Her mother’s words had ended there. Fujiko had looked up to find tears running down her mother’s face. Fujiko had been unable to comprehend the complicated emotions of an adult. Fujiko’s heart had been filled within nothing but fear, cruelty, and irrationality.
—My brother was pathetic, but kind. He was a sad excuse of a man, but he died due to his weakness. This school must be a scary place, but this is what happens if I lose. If I am weak, something horrible will happen to me. There is something wrong with a God that allows such horrible things to happen. My brother was kind…no, pathetic, but no matter how pathetic and weak he may have been, that is no reason for him to die. Even the Gods betray us. If I am weak, mother will treat me the same way… I must be strong. I must be strong…even if I am a girl.
From then on, Fujiko had always held those chaotic feelings deep in her heart.
Once she had entered the magic academy, she had never shown her true feelings to anyone. She had acted modest and graceful (because her high-class upbringing had told her that was how a “strong” woman acted), but had secretly been zealous in her studies of both normal magic and black magic.

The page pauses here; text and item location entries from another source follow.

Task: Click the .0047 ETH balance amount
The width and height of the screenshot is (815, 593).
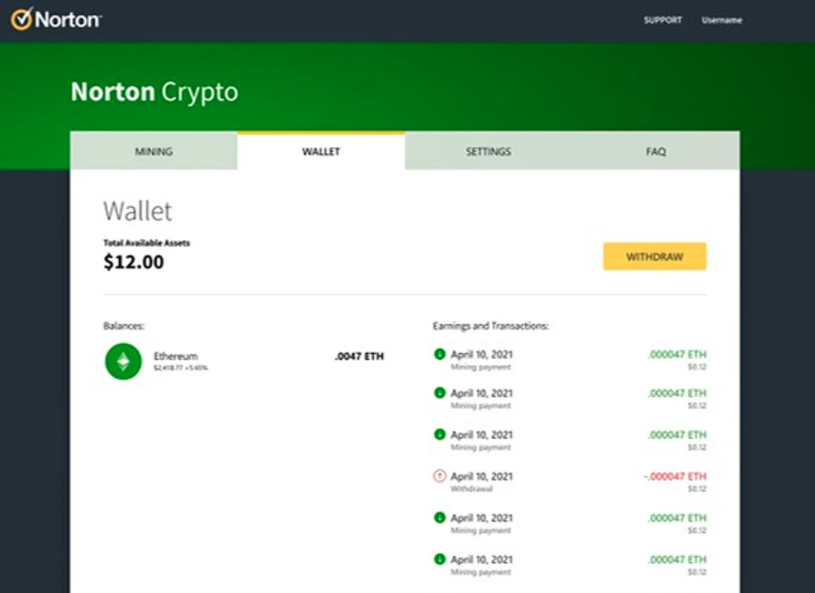Action: pyautogui.click(x=359, y=356)
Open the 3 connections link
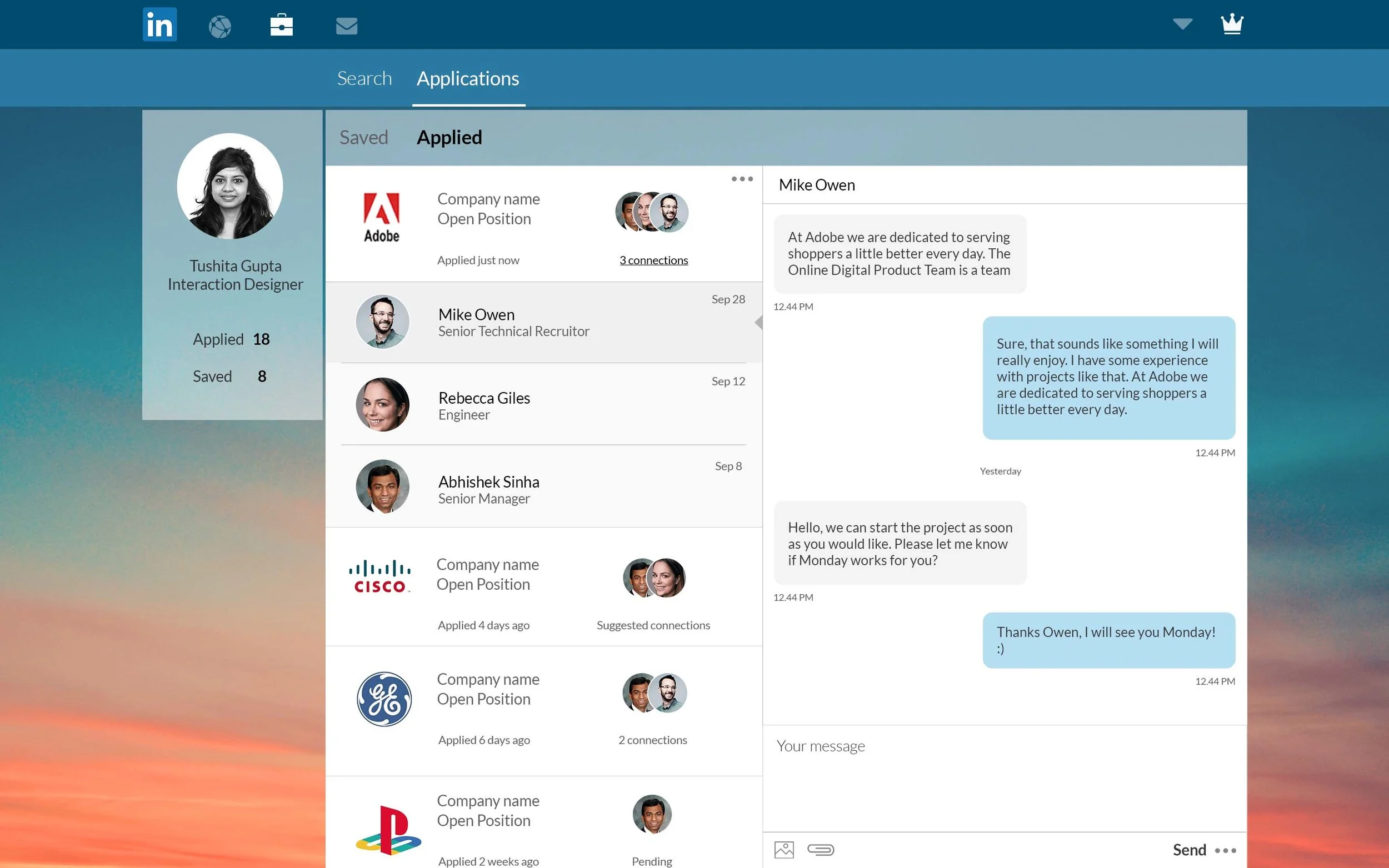 pyautogui.click(x=653, y=260)
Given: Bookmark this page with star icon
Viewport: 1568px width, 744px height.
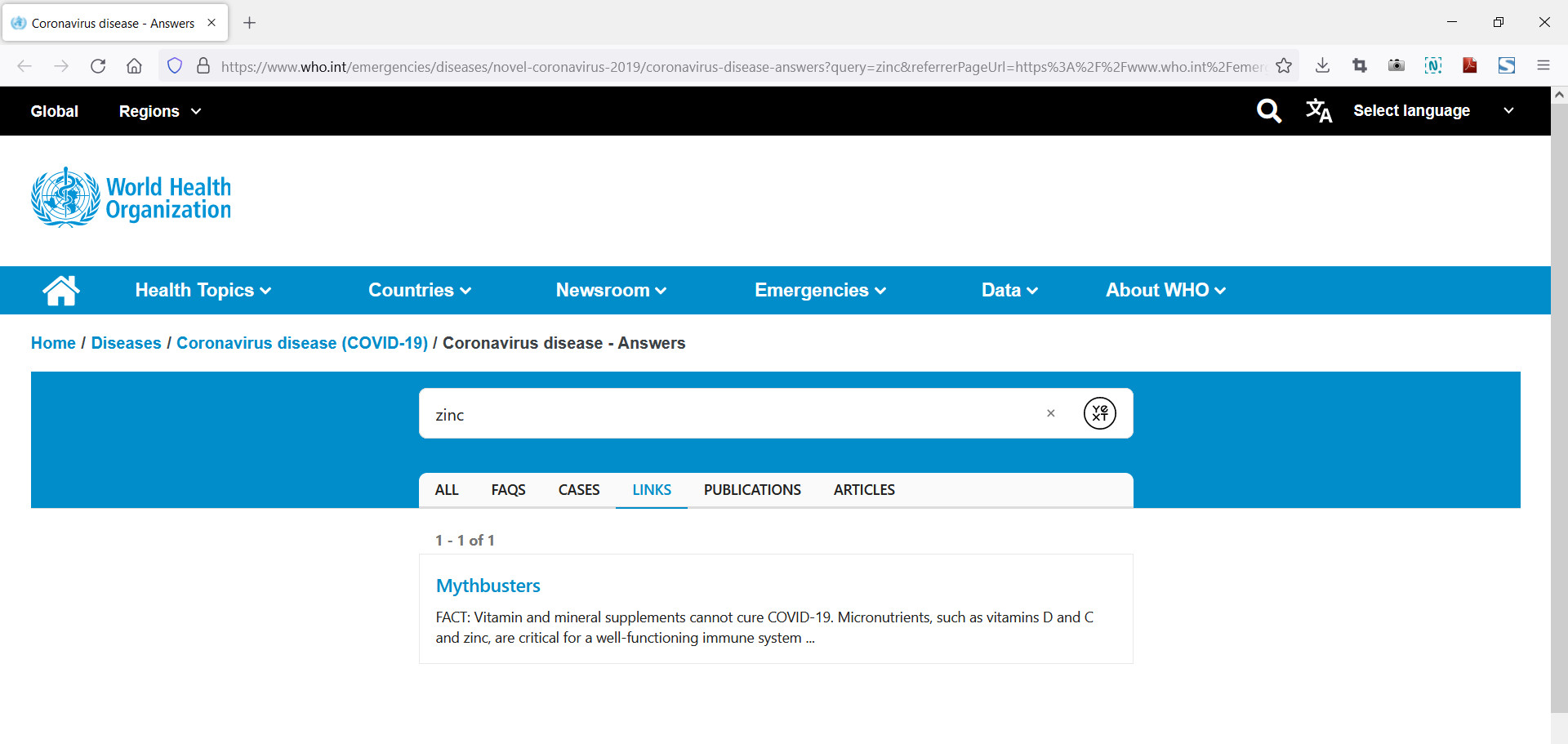Looking at the screenshot, I should tap(1284, 66).
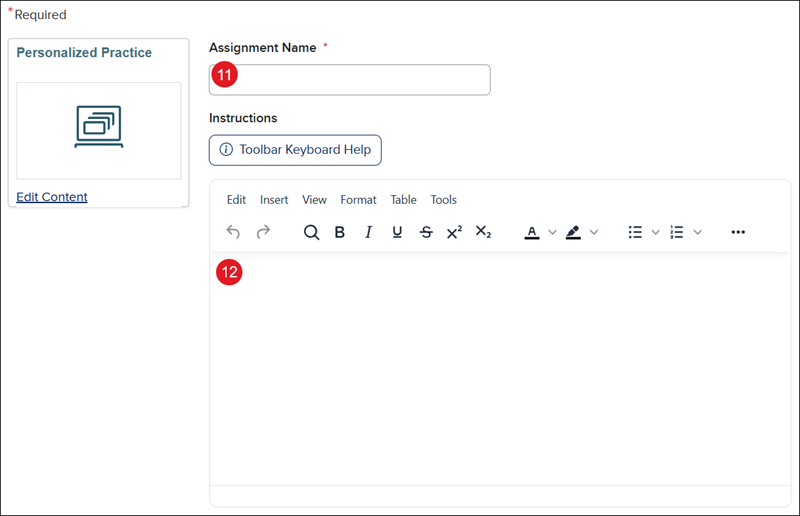Apply the text color swatch
The image size is (800, 516).
click(x=532, y=232)
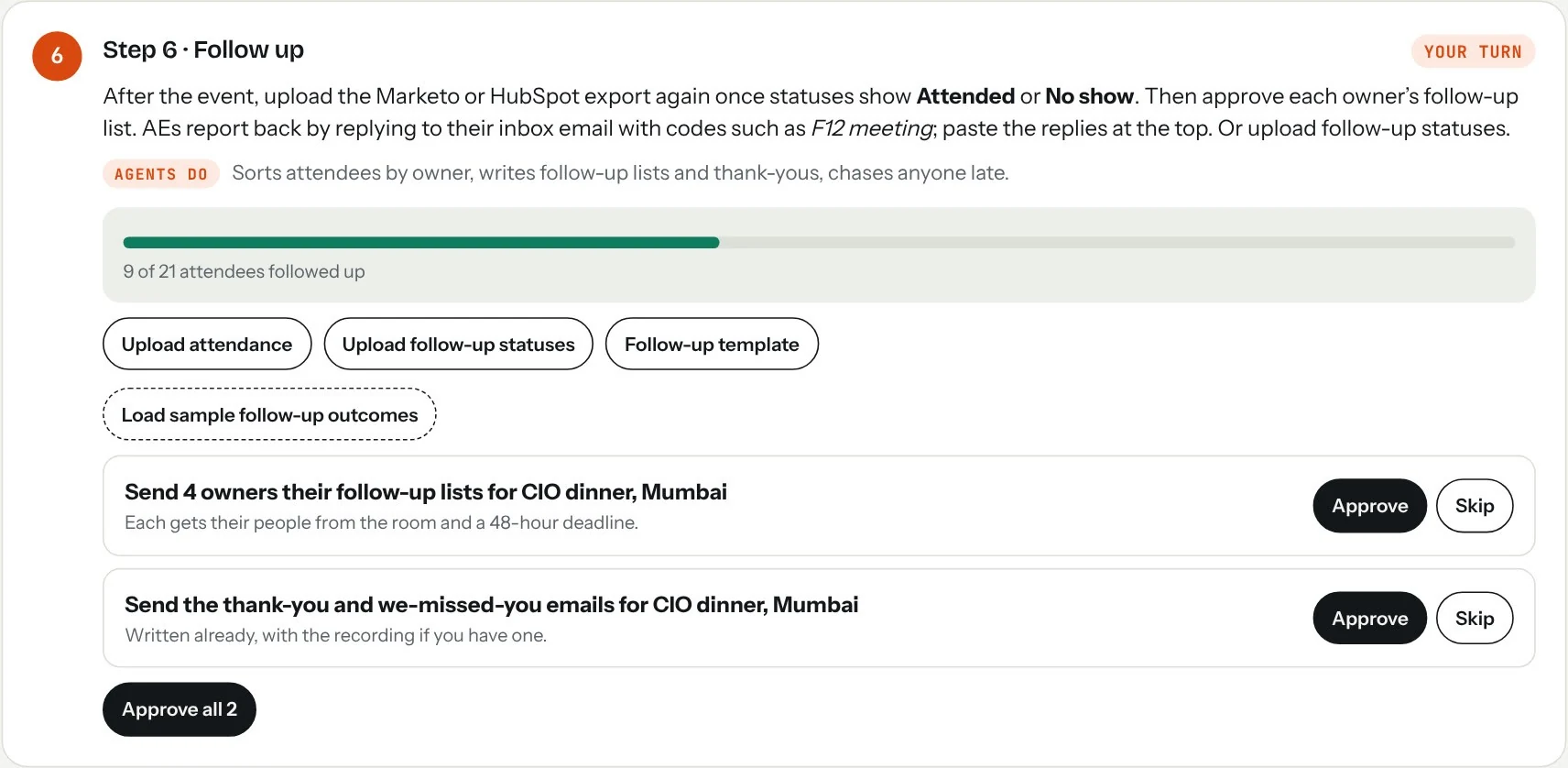The image size is (1568, 768).
Task: Skip sending owners follow-up lists
Action: (1475, 506)
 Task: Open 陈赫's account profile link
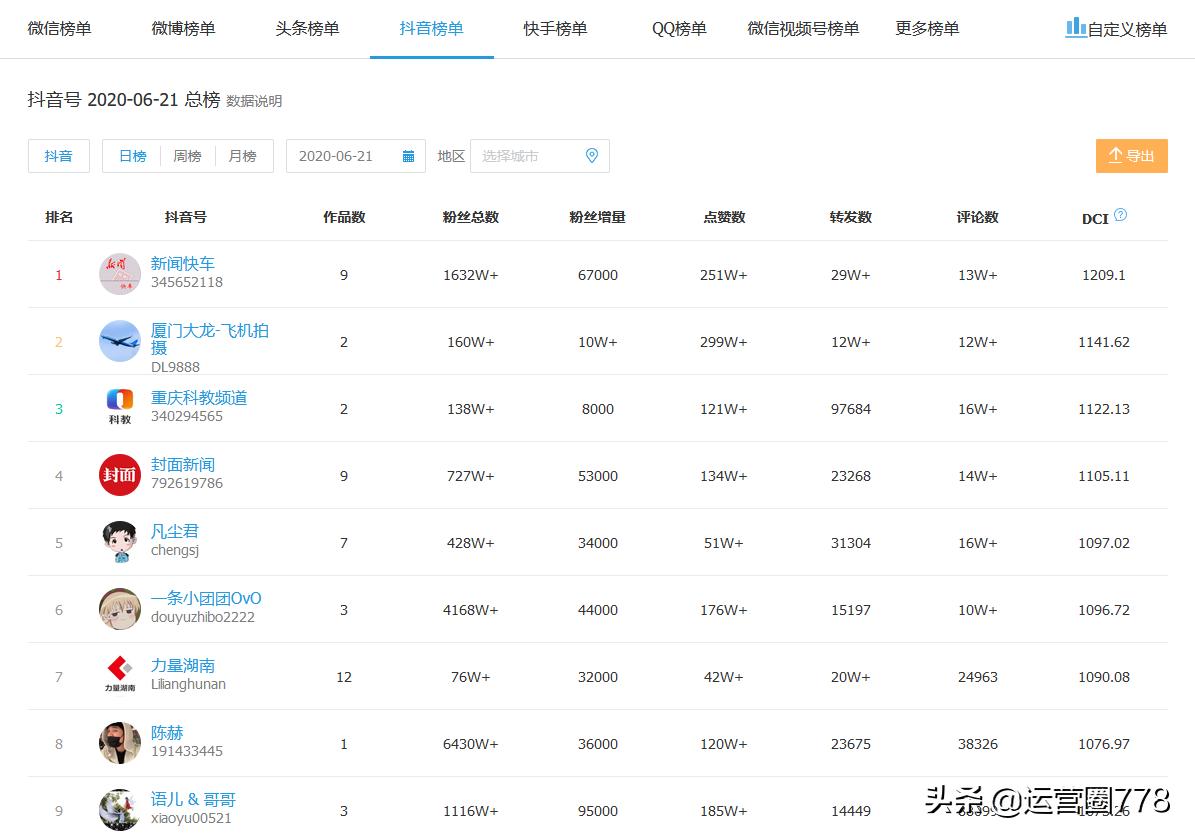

By teaching herself necromancy and stealing a portion of her brother’s corpse, she had successfully resurrected his head. That had taught her anew that what her mother had told her was true, but this no longer discouraged her. In time, Fujiko grew to be the school’s madonna and the strongest member of its delinquents. If nothing out of the ordinary had happened, she may have influenced history as both a surveyor and a spy for the black magicians.
However, her destiny greatly changed when that demon king arrived at the school.